## Set task 1
Transcribe the rows from their first line through the line containing "(x=156, y=476)", keeping every line exactly as it appears and leaving out the pictures.
=== Reading passage ===
Studio album by John Zorn
- Released: 31 January 2012
- Recorded: June 2011 East Side Sound, NY
- Genre: Avant-garde, jazz, experimental music
- Length: 38:21
- Label: Tzadik TZ 7394
- Producer: John Zorn

John Zorn chronology
| A Dreamers Christmas (2011) | Mount Analogue (2012) | The Gnostic Preludes (2012) |

= Mount Analogue (album) =

Mount Analogue is the fifteenth studio album by John Zorn released in January 2012 on the Tzadik label.

==Reception==

Allmusic said "From Jewish and other Middle Eastern folk musics to soundtrack atmospherics, exotica-tinged jazz, Latin rhythms, and contemporary classical inquiries into minimalism, tone, space, color, and counterpoint, all are on display in this wonderfully musical, meditative, hypnotic, and "mystical" work. The accessibility factor in Mount Analogue is high; what begins as a musical question eventually resolves, usually through a circular method that is deeply satisfying". Martin Schray commented "The musicians easily move between angular new classical music, restrained mumbling and panting, 1950s film noir soundtracks, Jewish or Middle Eastern folk, the typical John Zorn exotica, jazz, lonely piano tunes, or minimalist approaches. Every note is exactly at the right place, there is not one bell tone too much, which creates a lush atmosphere on the one hand but the spooky and creepy elements refer to a dark world also inherent in this music".
=== Records supplied ===
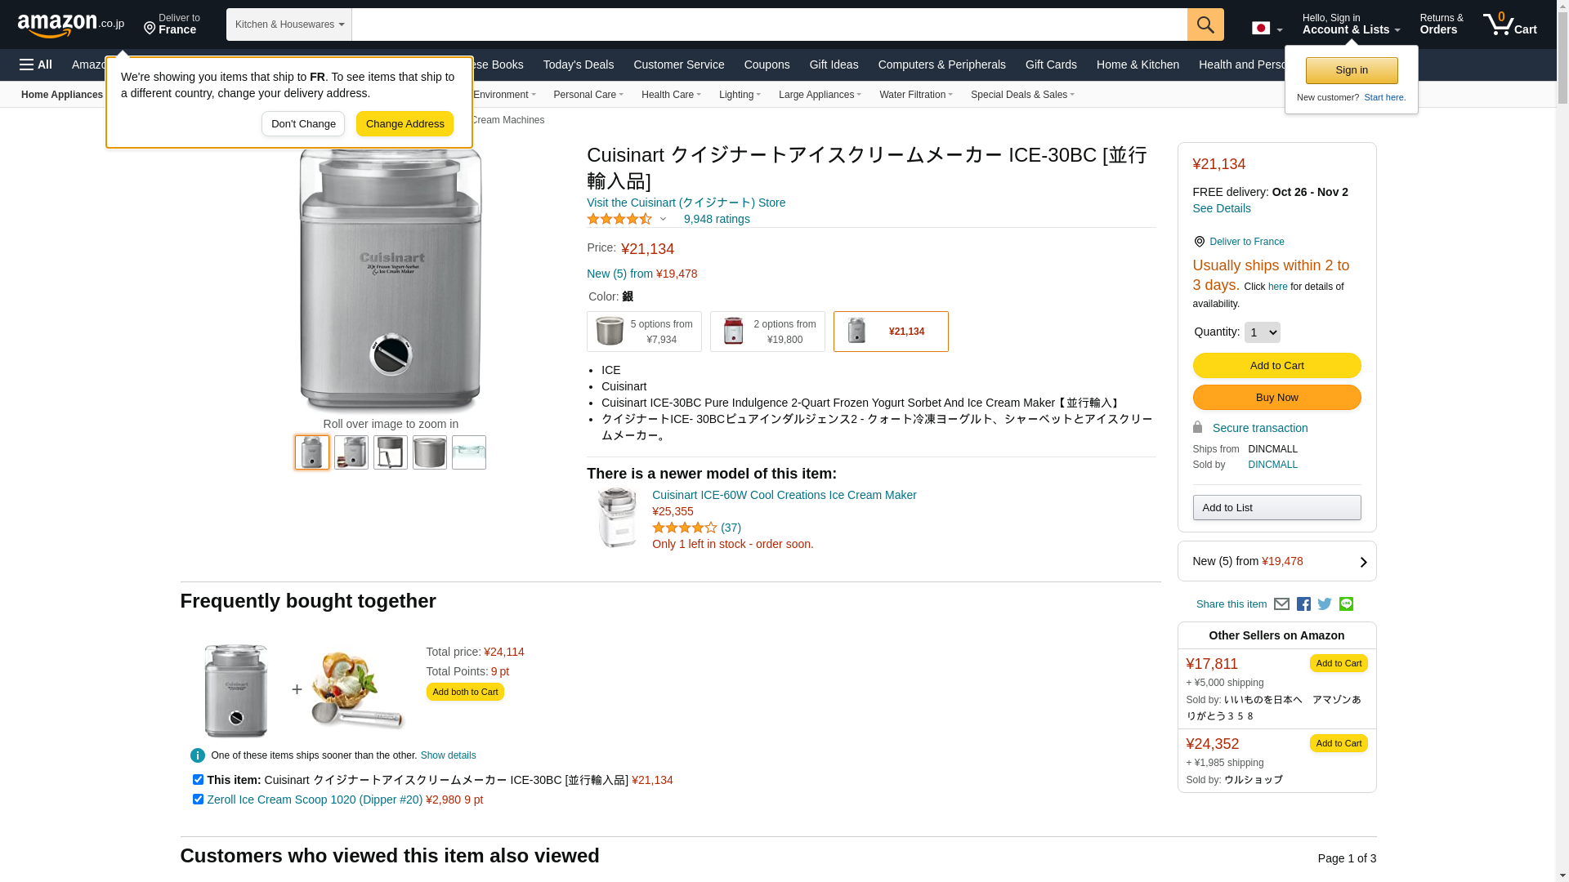Click into the search text field

(768, 25)
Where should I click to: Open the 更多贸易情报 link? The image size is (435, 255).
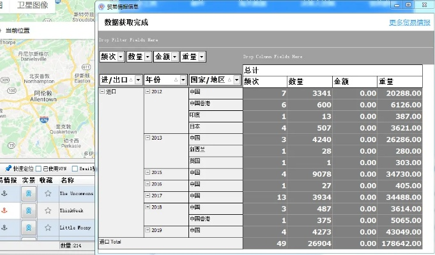pos(409,22)
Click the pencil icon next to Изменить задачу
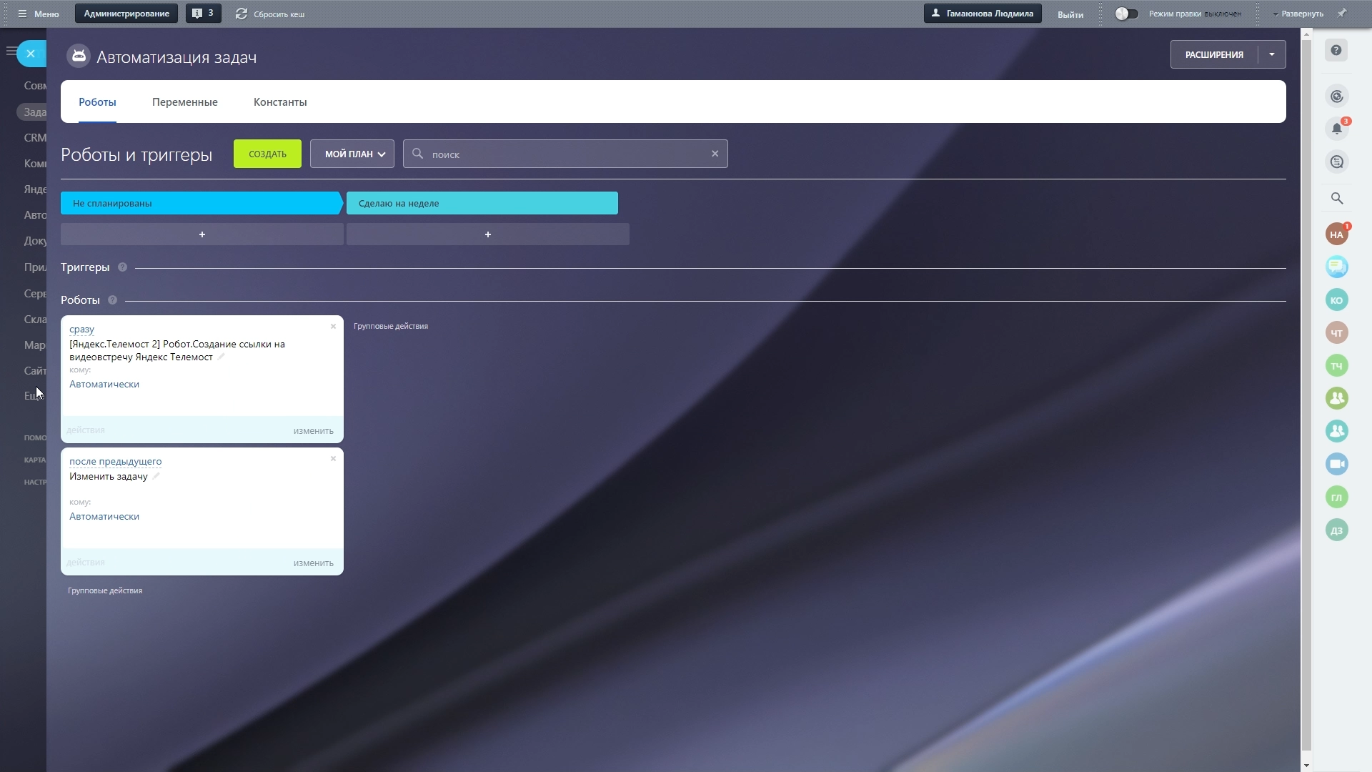 (x=156, y=476)
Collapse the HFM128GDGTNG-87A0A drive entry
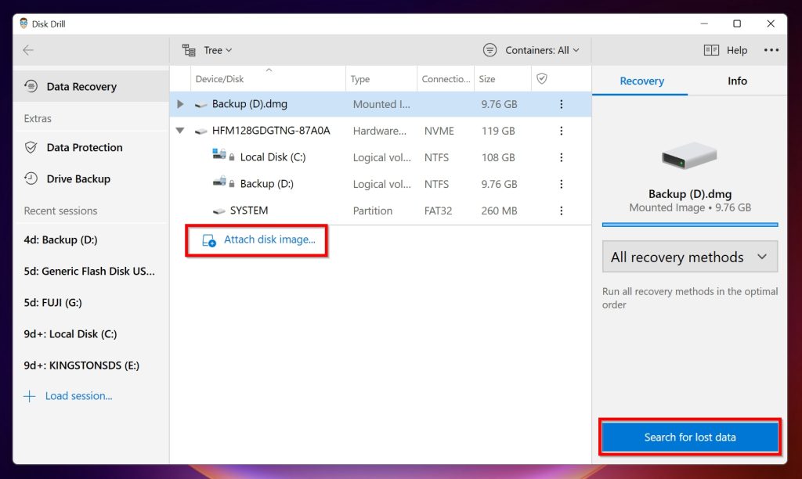Screen dimensions: 802x479 [180, 130]
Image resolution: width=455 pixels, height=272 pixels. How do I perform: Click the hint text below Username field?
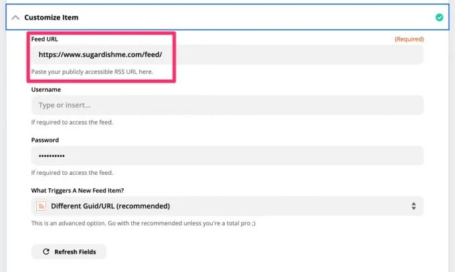72,122
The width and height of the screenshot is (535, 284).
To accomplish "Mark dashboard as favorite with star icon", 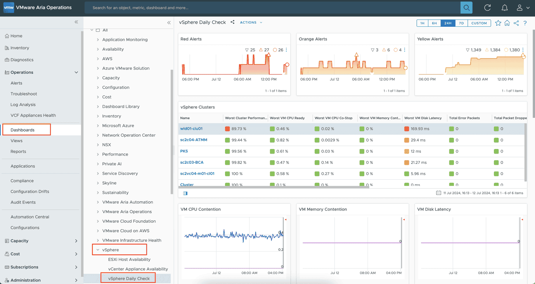I will (498, 23).
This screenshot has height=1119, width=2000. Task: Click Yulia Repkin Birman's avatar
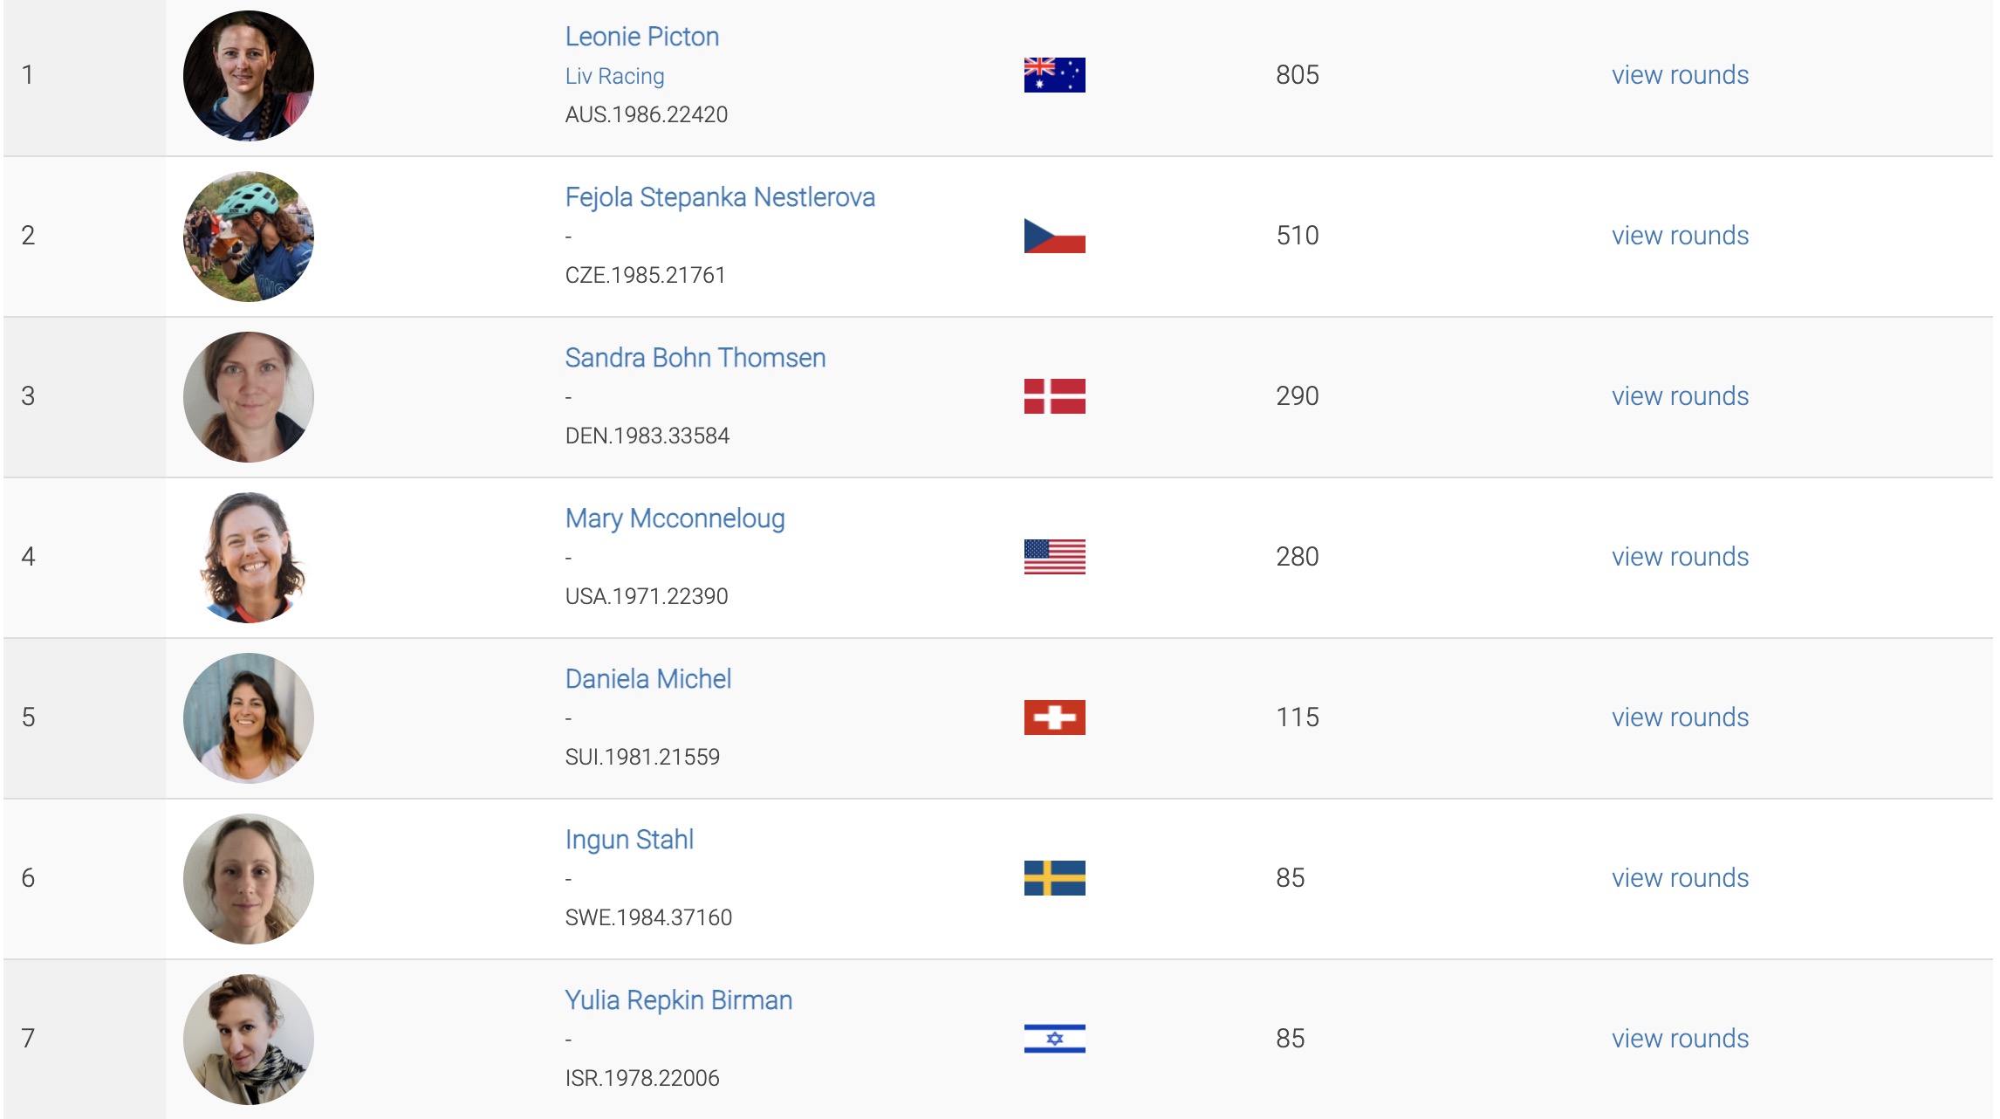pyautogui.click(x=249, y=1040)
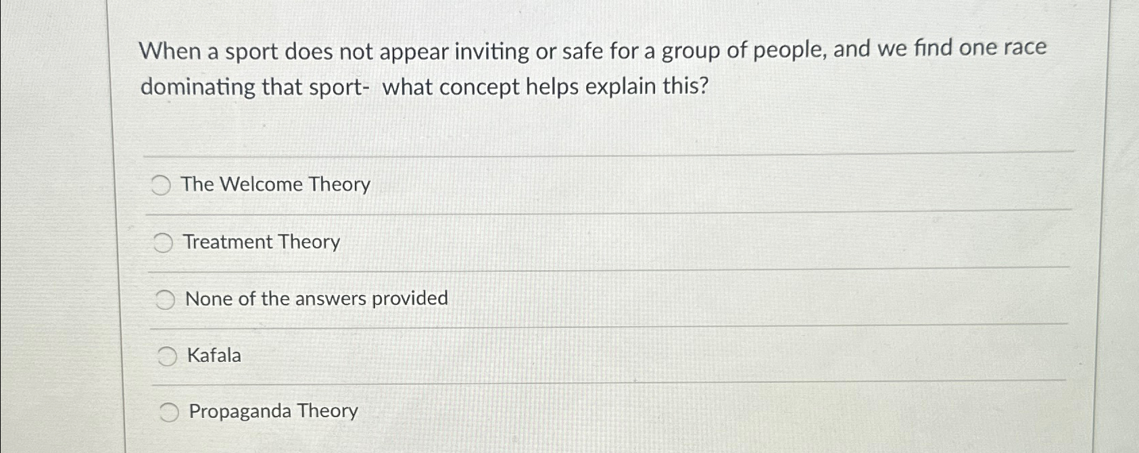This screenshot has width=1139, height=453.
Task: Click the text label The Welcome Theory
Action: (274, 184)
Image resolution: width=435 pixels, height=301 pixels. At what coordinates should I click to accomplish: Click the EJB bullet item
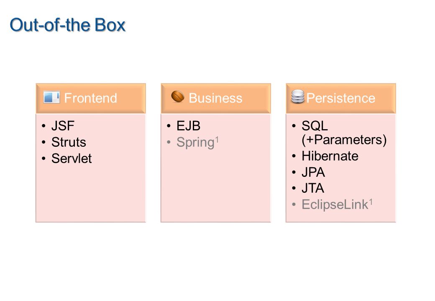tap(188, 126)
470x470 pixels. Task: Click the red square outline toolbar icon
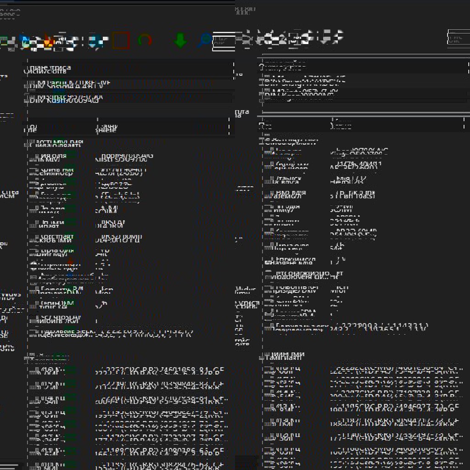tap(121, 41)
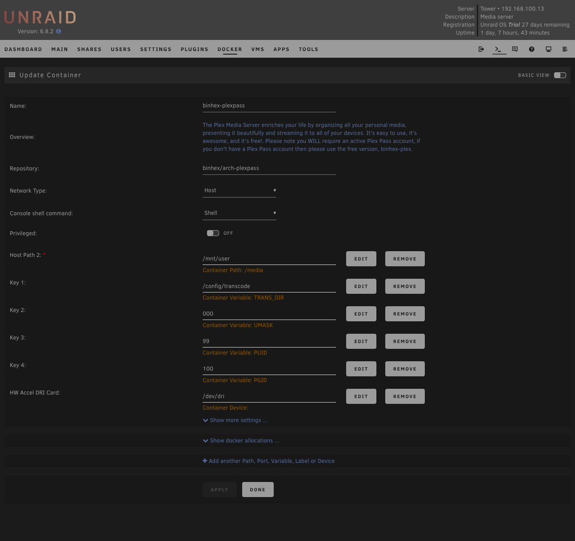This screenshot has width=575, height=541.
Task: Open the system log icon
Action: [x=565, y=49]
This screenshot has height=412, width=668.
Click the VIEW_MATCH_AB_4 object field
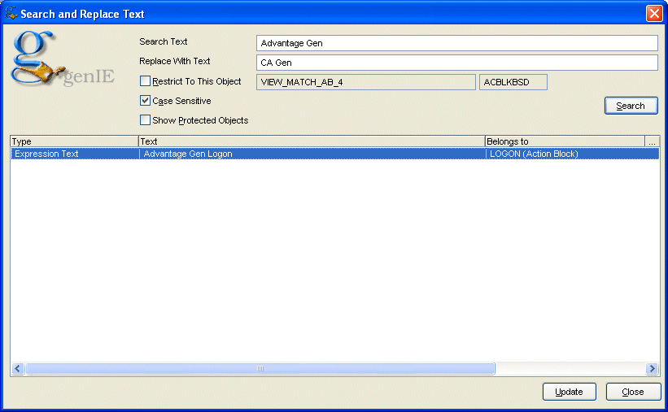click(365, 82)
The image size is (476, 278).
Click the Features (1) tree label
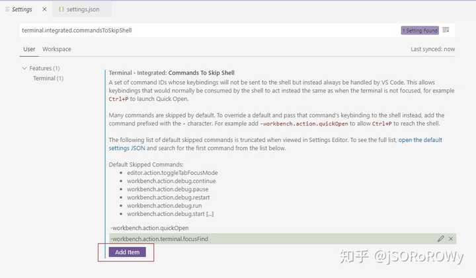click(x=44, y=68)
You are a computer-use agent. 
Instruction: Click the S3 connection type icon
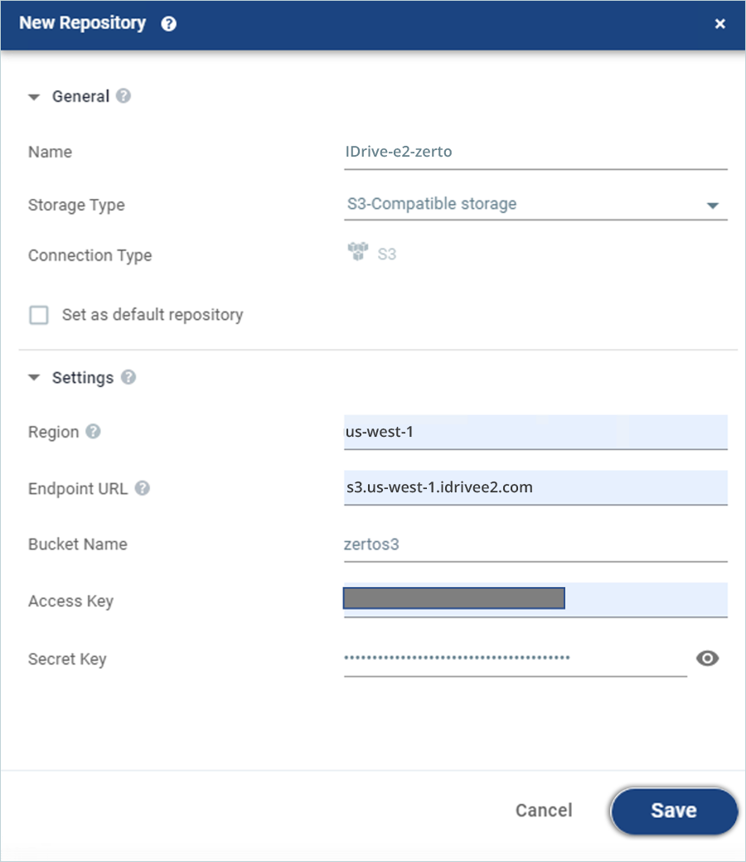point(356,253)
===
## Set task 2
Restate word for word the passage of the Mount Analogue album article starting with "John Zorn chronology" and going on through "the Tzadik label.".

## Task response 1
Click into the search text field

(768, 25)
Where should I click to: Open the 更多贸易情报 link? The image size is (435, 255).
pos(409,22)
Click the pencil icon next to Изменить задачу
 (x=156, y=476)

## Task response 2
John Zorn chronology
| A Dreamers Christmas (2011) | Mount Analogue (2012) | The Gnostic Preludes (2012) |

= Mount Analogue (album) =

Mount Analogue is the fifteenth studio album by John Zorn released in January 2012 on the Tzadik label.